Aim 1 »
Retype the part of the passage that opens with the words containing "And a Black" and closes with "sleeping a lot.".

It's also been the week of pipe bombs mailed to high-profile Democrats. Every day. Wave after wave. 

And a Black man, a Black woman, shot outside a grocery store while a white man is given a pass.

Friday, the KKK came onto our campus and dropped a bunch of their fun flyers, this time including graphics of exactly who is human and who isn't, along with a recruitment offer and contact info for anyone interested.

Today, Pittsburgh. Shabbat services, a baby boy's bris (circumcision), and 11 dead by a hate-filled man with way too much firepower. 

All week I've been coming home wiped out from some bug I've had, and sleeping a lot. 

Today I alternated doing laundry, errands, cleaning out closets. I felt like I had to keep moving. Finally I lay down with Margo and we napped. I'd been awake till 3 a.m. the night before, wondering (among other things) how long it would be before we get targeted, personally. 

Tomorrow evening there will be a gathering at W&L in support of, well, everyone.  I'll go.  I'll go for the students who are hurting, and because I know it will do me good to be with other people. But at the same time, the University always does this - a vigil, a gathering, and then - continues the same bizarre traditions that encourage all kinds of bias and violence.

I've never felt safe holding Margo's hand in town, but since we returned from Provincetown this summer, where we reveled in that luxury, we've tried to keep it up whenever we walk together. As lesbians, as a Jew and an Indigenous woman, I've always felt like we have targets on our backs. I'm thinking about whether or not we'll continue trying that, and find myself shaking my head. 

Here's the really creepy thing I haven't told anyone.  I think I saw those guys, the KKK guys, on campus on Friday. I was walking back from my morning class to Payne Hall, and I saw two men holding plastic baggies with paper inside, walking around Payne. They saw me, and just kept looking up at the roofline and eaves, as if they were studying architecture.  I thought maybe they were contractors, there to do some work. Maybe they were. Maybe they had just found the flyers and were trying to figure out where they came from. The flyers (inside ziploc bags with birdseed, to keep them from blowing away), were distributed during the day, during classes.  I didn't hear about it until I'd been home a few hours.

Aim 2 »
Rewrite the listing from its first line through the line containing "will [x=858, y=560].", with "Viewport" changed to "Display area" and nothing else altered. Give only those lines.

[Listing for locating words and elements]
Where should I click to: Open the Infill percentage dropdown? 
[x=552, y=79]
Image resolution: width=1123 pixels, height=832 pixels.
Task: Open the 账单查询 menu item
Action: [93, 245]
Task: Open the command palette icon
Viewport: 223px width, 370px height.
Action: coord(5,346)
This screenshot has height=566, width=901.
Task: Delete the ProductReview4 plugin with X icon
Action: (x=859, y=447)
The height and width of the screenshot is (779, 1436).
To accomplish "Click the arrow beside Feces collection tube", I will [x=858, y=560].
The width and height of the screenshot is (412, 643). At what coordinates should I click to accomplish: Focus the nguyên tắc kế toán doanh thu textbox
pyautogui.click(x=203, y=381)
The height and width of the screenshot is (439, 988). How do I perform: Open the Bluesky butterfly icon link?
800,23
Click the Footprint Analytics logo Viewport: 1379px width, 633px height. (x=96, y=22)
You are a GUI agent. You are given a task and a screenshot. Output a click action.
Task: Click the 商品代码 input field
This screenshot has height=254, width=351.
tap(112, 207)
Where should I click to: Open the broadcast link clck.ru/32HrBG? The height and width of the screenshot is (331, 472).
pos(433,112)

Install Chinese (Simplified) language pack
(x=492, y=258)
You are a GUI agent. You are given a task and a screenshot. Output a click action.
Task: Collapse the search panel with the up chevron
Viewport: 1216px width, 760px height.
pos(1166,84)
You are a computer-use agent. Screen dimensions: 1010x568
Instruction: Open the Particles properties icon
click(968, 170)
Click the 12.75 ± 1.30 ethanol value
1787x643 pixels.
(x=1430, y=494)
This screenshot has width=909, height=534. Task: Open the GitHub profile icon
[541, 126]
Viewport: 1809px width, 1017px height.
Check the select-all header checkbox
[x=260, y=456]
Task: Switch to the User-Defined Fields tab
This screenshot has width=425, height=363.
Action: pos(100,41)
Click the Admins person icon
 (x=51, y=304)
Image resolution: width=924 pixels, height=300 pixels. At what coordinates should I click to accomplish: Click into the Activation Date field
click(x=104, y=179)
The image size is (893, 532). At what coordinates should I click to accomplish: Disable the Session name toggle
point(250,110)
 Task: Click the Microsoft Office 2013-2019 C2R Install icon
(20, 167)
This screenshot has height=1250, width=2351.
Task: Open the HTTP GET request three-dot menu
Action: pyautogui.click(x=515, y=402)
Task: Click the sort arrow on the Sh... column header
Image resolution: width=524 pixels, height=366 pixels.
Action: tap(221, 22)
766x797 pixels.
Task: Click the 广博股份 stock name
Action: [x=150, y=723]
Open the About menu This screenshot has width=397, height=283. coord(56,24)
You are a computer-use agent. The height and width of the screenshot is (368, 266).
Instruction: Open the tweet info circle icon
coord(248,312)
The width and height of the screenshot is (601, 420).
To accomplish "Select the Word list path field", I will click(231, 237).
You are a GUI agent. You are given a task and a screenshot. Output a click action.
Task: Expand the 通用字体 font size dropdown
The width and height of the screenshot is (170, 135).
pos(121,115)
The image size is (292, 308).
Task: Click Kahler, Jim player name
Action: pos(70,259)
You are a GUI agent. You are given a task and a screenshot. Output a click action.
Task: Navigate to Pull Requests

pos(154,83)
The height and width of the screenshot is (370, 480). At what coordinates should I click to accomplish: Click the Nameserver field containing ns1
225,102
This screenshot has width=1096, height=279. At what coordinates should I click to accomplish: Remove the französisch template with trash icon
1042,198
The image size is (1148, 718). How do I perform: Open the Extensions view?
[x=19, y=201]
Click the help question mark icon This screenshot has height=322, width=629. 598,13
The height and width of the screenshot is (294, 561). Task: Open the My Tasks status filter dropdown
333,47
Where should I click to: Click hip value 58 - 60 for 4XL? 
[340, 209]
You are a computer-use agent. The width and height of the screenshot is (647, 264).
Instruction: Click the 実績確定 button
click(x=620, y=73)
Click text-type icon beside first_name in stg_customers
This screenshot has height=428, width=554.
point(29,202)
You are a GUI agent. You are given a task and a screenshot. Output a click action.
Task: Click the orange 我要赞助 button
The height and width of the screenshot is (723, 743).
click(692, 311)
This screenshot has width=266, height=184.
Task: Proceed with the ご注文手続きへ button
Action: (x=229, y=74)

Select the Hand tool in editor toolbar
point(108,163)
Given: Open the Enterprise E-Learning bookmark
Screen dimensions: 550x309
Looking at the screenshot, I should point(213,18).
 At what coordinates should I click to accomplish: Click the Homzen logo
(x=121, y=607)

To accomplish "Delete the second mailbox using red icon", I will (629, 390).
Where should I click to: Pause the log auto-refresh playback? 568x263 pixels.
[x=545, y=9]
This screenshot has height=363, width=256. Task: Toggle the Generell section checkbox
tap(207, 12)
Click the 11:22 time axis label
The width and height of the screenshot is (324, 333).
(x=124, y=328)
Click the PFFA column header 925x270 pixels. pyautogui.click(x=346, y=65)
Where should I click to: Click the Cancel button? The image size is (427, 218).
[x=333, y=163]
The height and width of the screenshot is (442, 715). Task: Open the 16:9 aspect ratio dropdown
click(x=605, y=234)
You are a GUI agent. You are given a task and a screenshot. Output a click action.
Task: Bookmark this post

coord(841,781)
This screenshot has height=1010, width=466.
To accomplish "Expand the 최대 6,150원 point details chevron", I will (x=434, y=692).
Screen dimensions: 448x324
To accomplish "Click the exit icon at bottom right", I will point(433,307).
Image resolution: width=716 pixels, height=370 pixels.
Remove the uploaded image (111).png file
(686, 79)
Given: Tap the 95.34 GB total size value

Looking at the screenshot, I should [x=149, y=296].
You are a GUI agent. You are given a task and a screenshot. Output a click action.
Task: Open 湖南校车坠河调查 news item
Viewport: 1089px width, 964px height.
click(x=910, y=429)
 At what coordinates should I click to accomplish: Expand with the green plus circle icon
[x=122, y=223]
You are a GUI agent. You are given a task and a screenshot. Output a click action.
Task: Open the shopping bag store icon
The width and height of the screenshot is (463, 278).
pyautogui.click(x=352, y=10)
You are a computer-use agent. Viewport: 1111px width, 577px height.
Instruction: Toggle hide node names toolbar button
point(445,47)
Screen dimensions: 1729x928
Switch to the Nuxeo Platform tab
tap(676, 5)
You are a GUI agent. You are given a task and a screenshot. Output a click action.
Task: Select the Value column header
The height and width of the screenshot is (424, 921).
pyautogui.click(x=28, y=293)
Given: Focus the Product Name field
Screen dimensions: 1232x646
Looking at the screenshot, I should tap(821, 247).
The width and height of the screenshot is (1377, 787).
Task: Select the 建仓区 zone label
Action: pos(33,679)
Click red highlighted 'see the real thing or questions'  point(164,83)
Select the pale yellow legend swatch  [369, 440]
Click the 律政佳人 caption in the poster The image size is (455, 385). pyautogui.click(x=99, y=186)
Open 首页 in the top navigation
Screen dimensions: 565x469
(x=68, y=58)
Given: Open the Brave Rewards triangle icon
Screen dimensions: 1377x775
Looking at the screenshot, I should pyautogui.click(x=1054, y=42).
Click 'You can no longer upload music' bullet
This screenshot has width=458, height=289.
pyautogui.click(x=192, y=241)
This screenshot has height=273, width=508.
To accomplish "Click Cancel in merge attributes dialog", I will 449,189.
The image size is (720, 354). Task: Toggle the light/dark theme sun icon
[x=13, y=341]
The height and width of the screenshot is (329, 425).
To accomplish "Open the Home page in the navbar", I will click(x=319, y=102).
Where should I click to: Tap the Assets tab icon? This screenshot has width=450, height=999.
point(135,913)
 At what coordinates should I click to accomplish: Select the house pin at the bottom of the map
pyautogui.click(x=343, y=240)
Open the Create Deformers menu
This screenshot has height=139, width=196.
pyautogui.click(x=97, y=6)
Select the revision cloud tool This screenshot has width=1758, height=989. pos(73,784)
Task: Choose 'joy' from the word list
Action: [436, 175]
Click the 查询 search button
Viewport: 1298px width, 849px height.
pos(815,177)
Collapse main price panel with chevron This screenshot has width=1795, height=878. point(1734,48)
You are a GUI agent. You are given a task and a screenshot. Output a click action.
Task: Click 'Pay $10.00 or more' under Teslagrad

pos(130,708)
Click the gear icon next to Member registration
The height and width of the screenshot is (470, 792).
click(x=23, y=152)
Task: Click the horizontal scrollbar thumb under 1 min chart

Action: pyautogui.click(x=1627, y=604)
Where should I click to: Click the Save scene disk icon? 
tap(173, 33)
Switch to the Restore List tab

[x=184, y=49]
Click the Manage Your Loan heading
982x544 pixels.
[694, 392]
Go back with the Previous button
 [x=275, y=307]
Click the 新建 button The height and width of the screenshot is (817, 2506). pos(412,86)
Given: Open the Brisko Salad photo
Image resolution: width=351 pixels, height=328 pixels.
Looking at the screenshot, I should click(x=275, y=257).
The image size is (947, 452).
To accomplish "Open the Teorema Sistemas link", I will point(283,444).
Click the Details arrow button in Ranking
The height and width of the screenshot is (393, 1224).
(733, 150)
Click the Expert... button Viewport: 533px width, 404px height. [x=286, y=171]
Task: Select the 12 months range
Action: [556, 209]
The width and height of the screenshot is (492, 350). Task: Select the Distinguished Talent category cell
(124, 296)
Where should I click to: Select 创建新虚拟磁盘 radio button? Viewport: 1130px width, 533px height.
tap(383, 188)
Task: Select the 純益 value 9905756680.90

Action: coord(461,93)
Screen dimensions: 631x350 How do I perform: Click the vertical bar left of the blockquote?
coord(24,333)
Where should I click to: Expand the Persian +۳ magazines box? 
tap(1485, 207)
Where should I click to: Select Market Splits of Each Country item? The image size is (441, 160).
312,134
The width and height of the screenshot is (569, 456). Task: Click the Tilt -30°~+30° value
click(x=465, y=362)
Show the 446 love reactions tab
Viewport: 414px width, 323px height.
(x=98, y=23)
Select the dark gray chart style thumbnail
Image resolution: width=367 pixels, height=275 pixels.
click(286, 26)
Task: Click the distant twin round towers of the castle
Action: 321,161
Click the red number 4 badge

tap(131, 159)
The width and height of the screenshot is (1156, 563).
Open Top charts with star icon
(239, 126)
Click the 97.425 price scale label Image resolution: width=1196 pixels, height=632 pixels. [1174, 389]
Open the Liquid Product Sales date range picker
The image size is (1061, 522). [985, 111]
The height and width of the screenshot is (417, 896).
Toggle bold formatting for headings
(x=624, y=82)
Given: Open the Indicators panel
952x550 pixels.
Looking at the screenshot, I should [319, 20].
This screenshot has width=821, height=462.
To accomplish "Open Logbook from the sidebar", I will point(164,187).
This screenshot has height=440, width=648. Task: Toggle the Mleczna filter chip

Worked answer 1 »
And a Black man, a Black woman, shot outside a grocery store while a white man is given a pass.

Friday, the KKK came onto our campus and dropped a bunch of their fun flyers, this time including graphics of exactly who is human and who isn't, along with a recruitment offer and contact info for anyone interested.

Today, Pittsburgh. Shabbat services, a baby boy's bris (circumcision), and 11 dead by a hate-filled man with way too much firepower. 

All week I've been coming home wiped out from some bug I've had, and sleeping a lot.

Worked answer 2 »
Where should I click to: Open the Infill percentage dropdown? 
[x=552, y=79]
Image resolution: width=1123 pixels, height=832 pixels.
Task: Open the 账单查询 menu item
Action: [93, 245]
Task: Open the command palette icon
Display area: 223px width, 370px height.
Action: coord(5,346)
This screenshot has height=566, width=901.
Task: Delete the ProductReview4 plugin with X icon
Action: (x=859, y=447)
The height and width of the screenshot is (779, 1436).
To accomplish "Click the arrow beside Feces collection tube", I will [x=858, y=560].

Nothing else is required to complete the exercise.